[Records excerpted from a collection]
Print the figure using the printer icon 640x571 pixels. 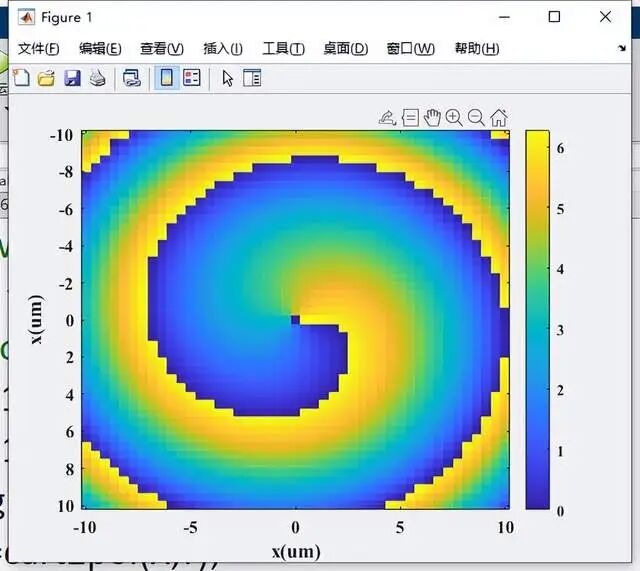[x=97, y=78]
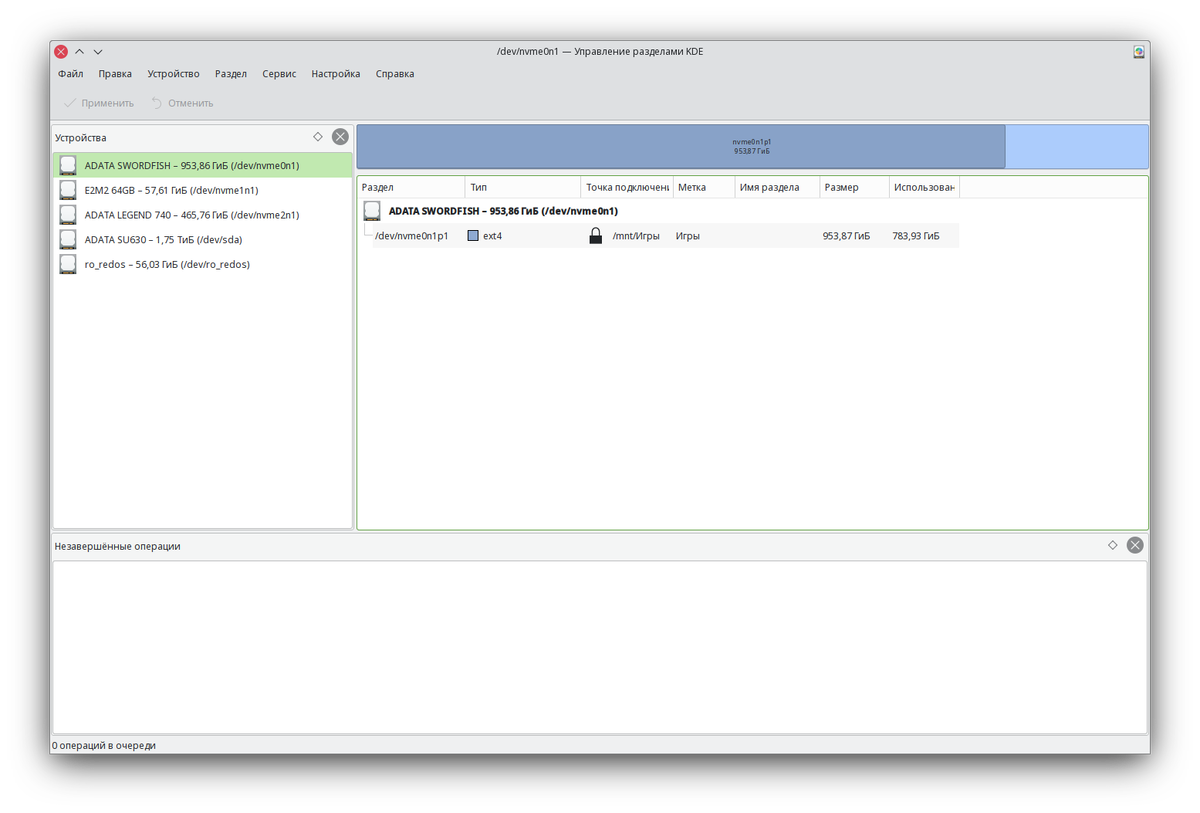Select the nvme0n1p1 block in the partition bar

[x=681, y=147]
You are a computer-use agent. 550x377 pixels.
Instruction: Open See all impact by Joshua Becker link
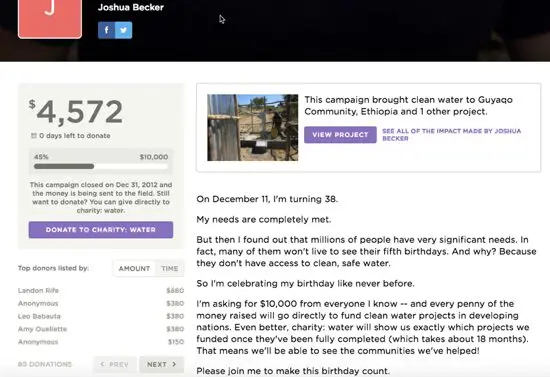(451, 135)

§ **Task instructions**: Give back, exactly and with nothing added, the lines from the line with "You are a computer-use agent. 550x377 pixels." through the final line of the data, both included; leave pictures out.

§ **Solved exercise**:
You are a computer-use agent. 550x377 pixels.
Instruction: Open See all impact by Joshua Becker link
(451, 135)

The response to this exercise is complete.